According to the developers, version 1.6 of Cinnamon is more stable in Nadia than its predecessors. Instead of GNOME's Nautilus, Cinnamon 1.6 uses the Nemo file manager; Nemo is a Nautilus fork that doesn't include various recent changes to the GNOME 3 file manager that have been controversially received by users. The new version of Cinnamon allows users to name their workspaces and, unlike in GNOME 3, these are permanently saved rather than being created on demand and lost when a user logs out or a system is rebooted. The names will be displayed when switching between workspaces, making it easier to configure predefined work environments in different workspaces.
New applets provide a more convenient desktop experience: the Window Quick-List applet displays a list of all windows, sorted into workspaces; the Notification applet stores notifications; and the Brightness applet provides screen brightness controls. The Mint display manager (MDM) has been improved and can display an optional user list. Mint's software manager now uses a custom Apt client instead of the Apt daemon – according to the developers, this has improved the tool's stability. A dedicated tool (MintStick) is available for writing images to USB flash drives. Gedit 3, the default editor under GNOME 3, has been replaced by gedit 2.30, a version that, the developers say, is more mature and stable.

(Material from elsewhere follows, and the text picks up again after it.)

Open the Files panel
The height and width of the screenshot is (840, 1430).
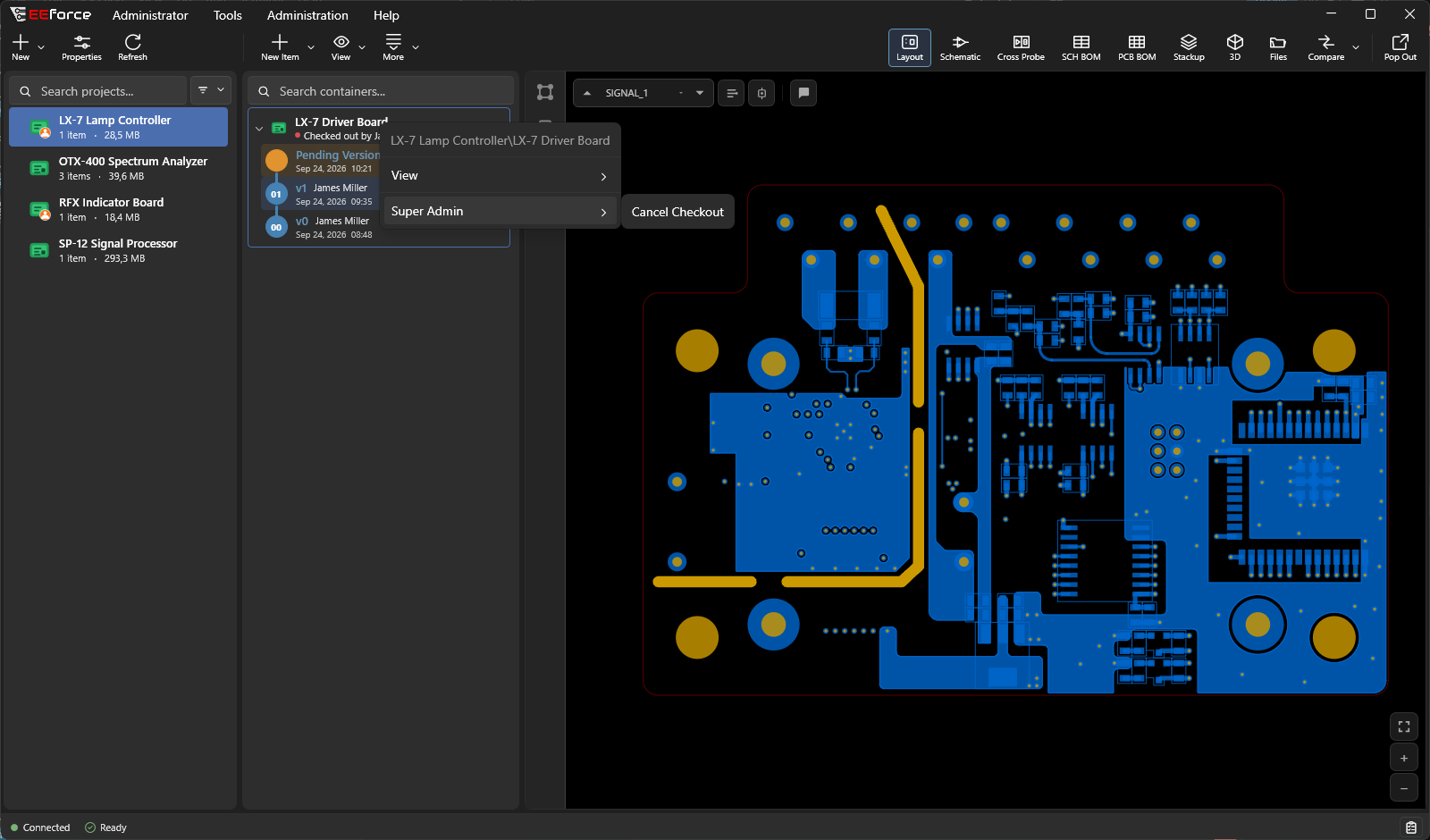(1278, 47)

Bluetooth and the GNOME keyring are said to work better in MATE 1.4. The Caja file manager now supports Dropbox and can directly compare files. Numerous bug fixes should make the desktop more stable and functional.

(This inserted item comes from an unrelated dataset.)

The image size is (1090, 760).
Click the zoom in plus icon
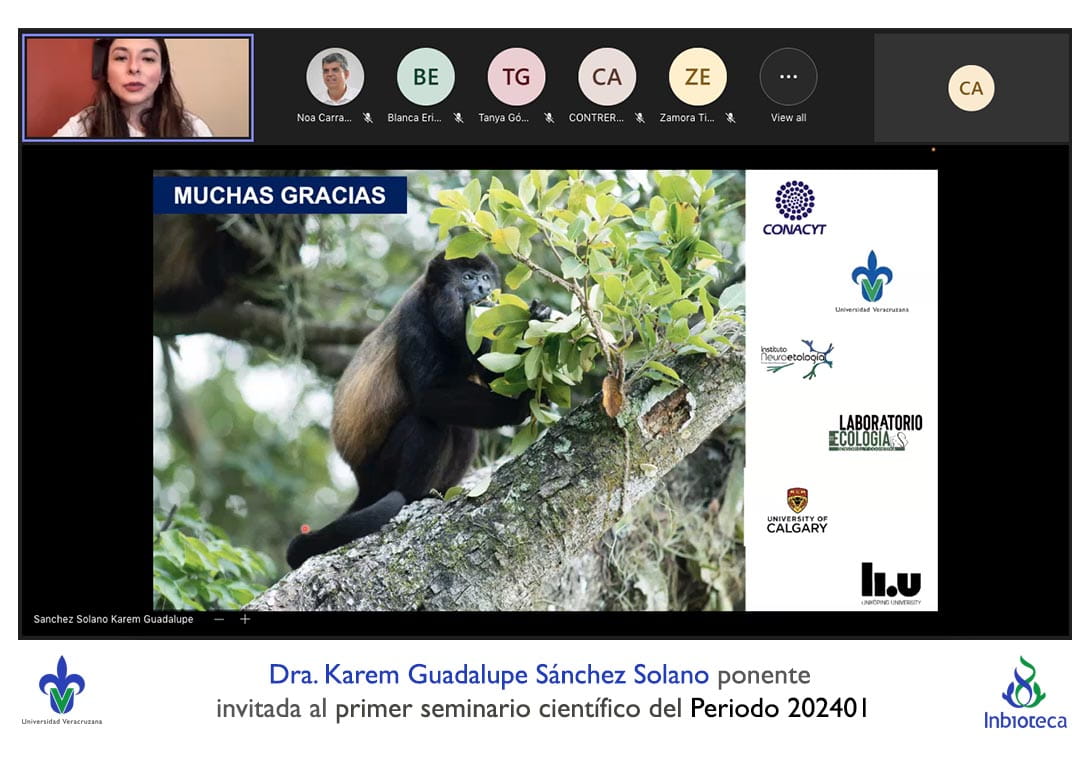[245, 619]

Like Ubuntu 12.10, Linux Mint 14 uses a Linux 3.5 kernel. All other system components and applications – apart from the desktop – are also largely identical. The developers point out that, on some computers with Intel graphics, the system reverts to llvmpipe instead of using the Intel driver with 3D acceleration, and that this can cause increased CPU loads. Instructions for solving this problem can be found in the release notes.
Eight ISO images (with MATE or Cinnamon/with or without codecs that may potentially have licensing issues/32-bit or 64-bit) of Linux Mint 14 are available to download. The image sizes range between 850MB and 970MB.